Nella “città intelligente” ci deve essere la condivisione delle informazioni per intercettare i bisogni e dare trasparenza ai percorsi decisionali, far circolare le conoscenze creando fiducia e familiarità con le nuove tecnologie, offrire accessibilità nella sicurezza e a difesa dei valori etici e dei diritti inviolabili delle persone dall’invadenza delle scelte ambivalenti generate dagli algoritmi.
Se veramente la rivoluzione digitale “sta cambiando tutto”, i recenti convegni e dibattiti promossi dall’Amministrazione comunale in diverse sedi, offrono una occasione per promuovere finalmente una città più giusta e inclusiva contro le disuguaglianze, con sinergie e alleanze da costruire per produrre benessere condiviso, creare opportunità di lavoro e residenza, riqualificare le periferie, aprire un dialogo costruttivo fra pubblico e privato per la qualità del vivere.

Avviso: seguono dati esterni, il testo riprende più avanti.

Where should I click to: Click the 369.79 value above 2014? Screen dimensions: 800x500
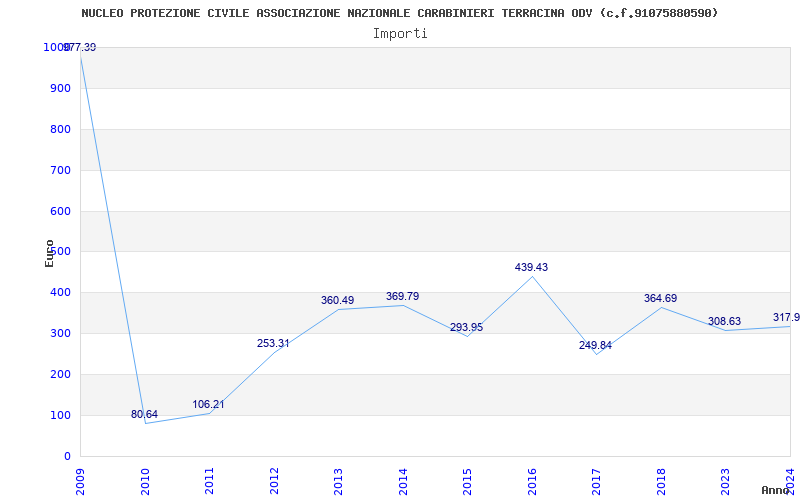click(x=402, y=297)
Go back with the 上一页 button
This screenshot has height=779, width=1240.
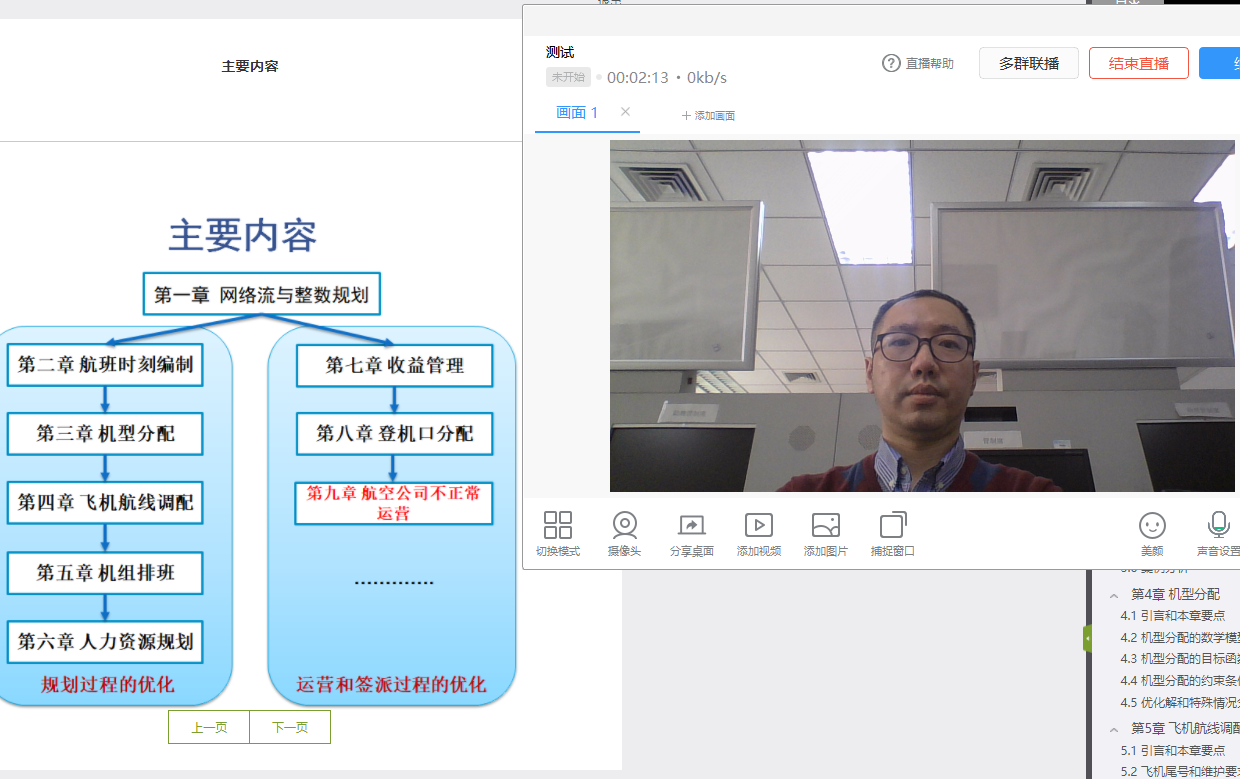209,728
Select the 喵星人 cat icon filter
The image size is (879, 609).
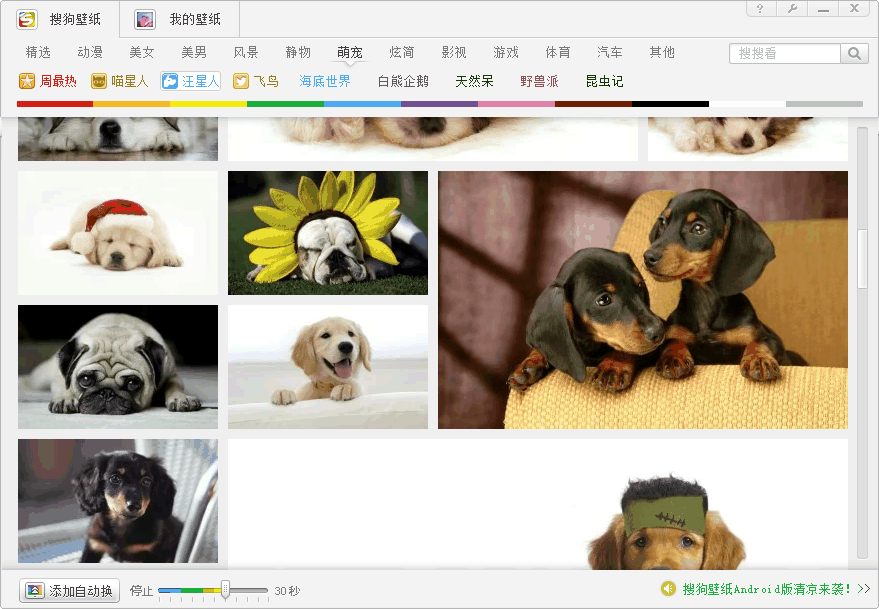point(99,82)
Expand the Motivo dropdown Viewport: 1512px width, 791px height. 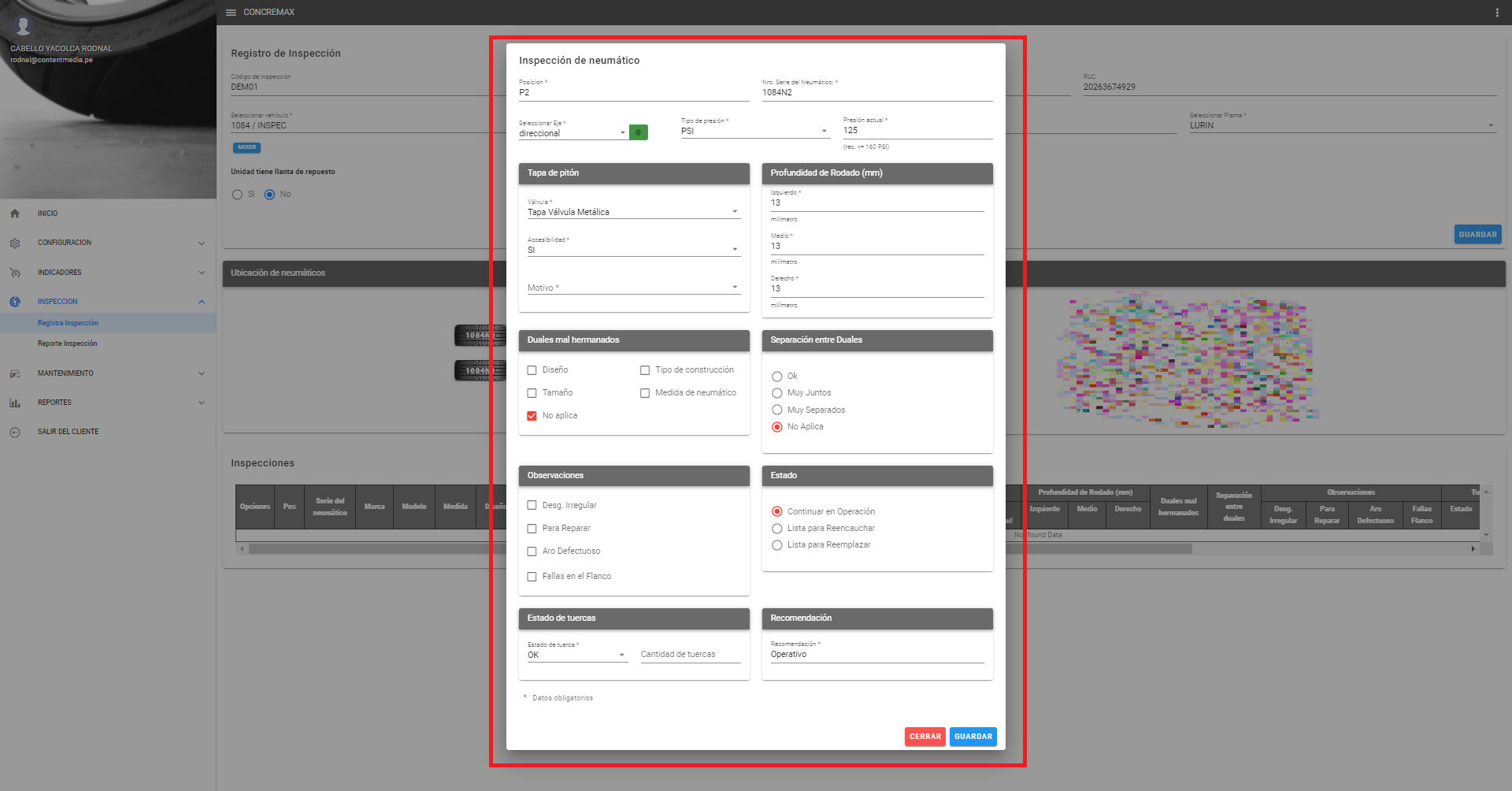[x=633, y=288]
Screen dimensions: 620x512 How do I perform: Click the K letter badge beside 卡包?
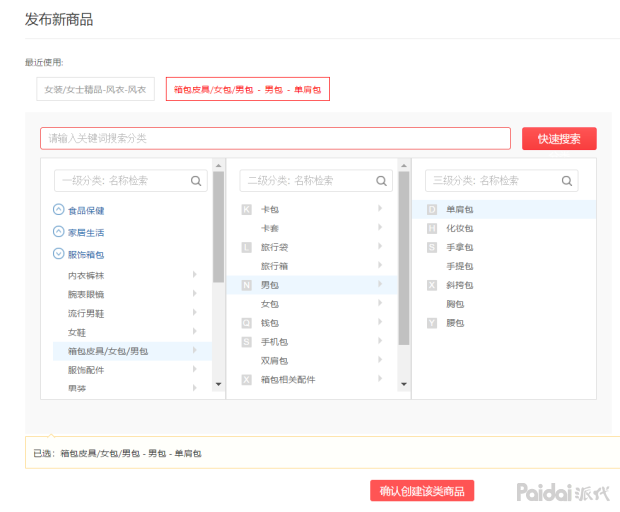(246, 210)
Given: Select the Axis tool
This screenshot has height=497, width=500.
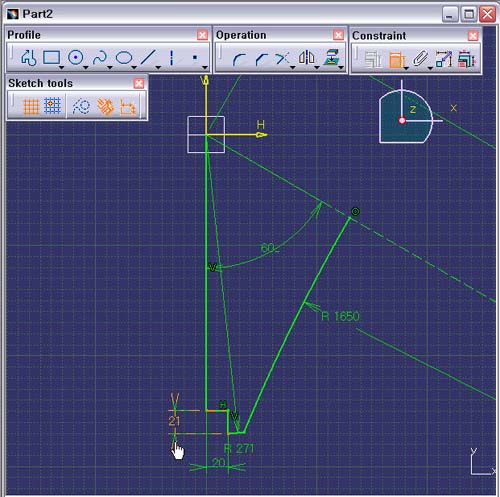Looking at the screenshot, I should [171, 58].
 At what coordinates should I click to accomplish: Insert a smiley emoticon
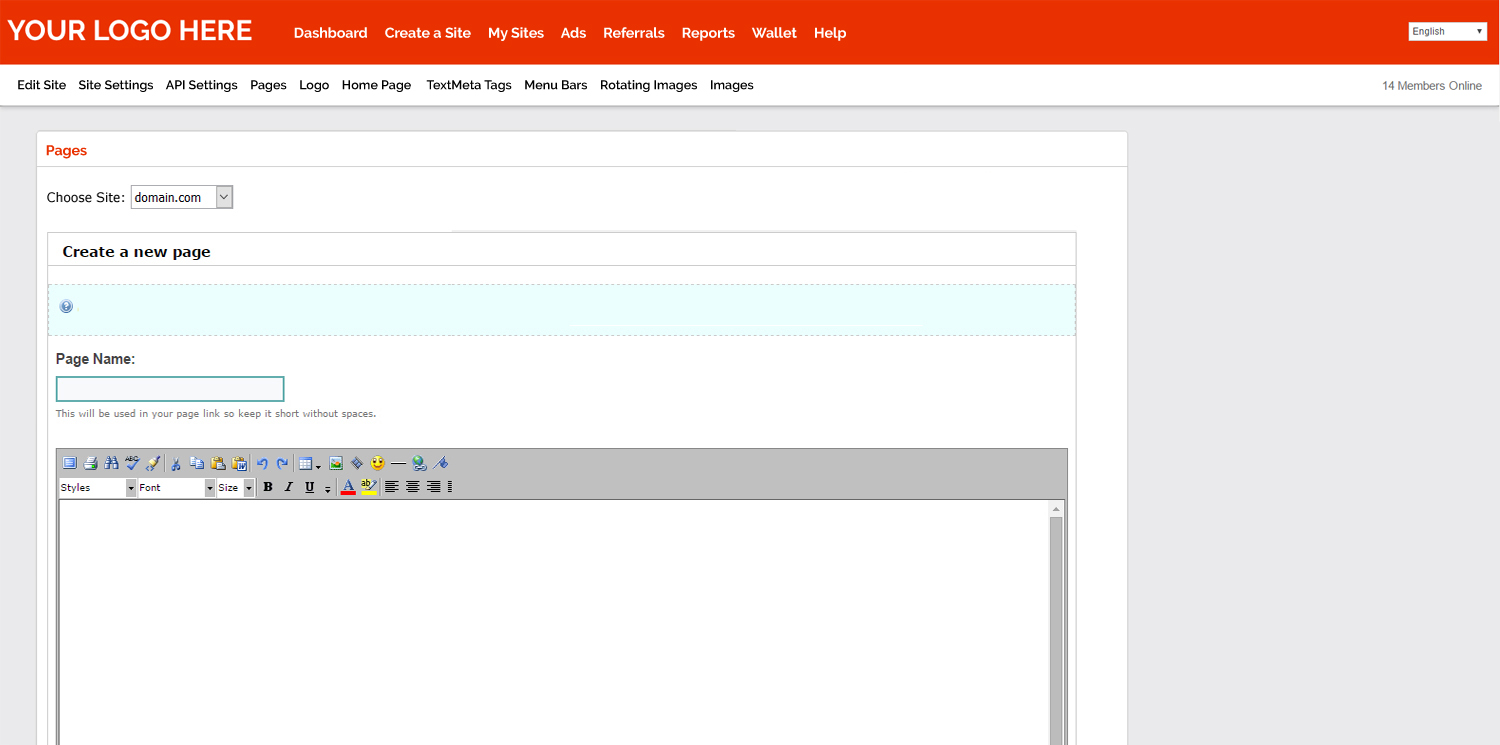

L’Arcivescovo Delpini con le visite pastorali in tutta la città, è andato oltre le Parrocchie per scoprire sui territori le emergenze scaturite dal confronto con le comunità religiose e laiche incontrate, rilevando le disuguaglianze e gli effetti problematici del neoliberismo e dell’individualismo, alla ricerca del bene comune e di solidarietà condivise, come “sentinelle” e “seminatori di futuro”.
Anche il Sindaco e i Consiglieri comunali e municipali devono quindi farsi “pellegrini” fra i grattacieli e i vecchi e nuovi quartieri, per individuare soluzioni e priorità di intervento da condividere con i cittadini, alla ricerca di un riequilibrio ormai non più rinviabile fra le varie aree metropolitane nella prospettiva del risanamento urbanistico, abitativo e delle condizioni di vita.
Le due Mostre contemporanee di Morandi a Palazzo Reale e di Van Gogh al Mudec, possono diventare emblematiche di una città alla ricerca di un’anima e di una identità capace di dare valore e poesia al vivere quotidiano e contemporaneamente ai volti e ai colori delle varie etnie cittadine, con lo sguardo rivolto all’infinito e al futuro prossimo da progettare insieme.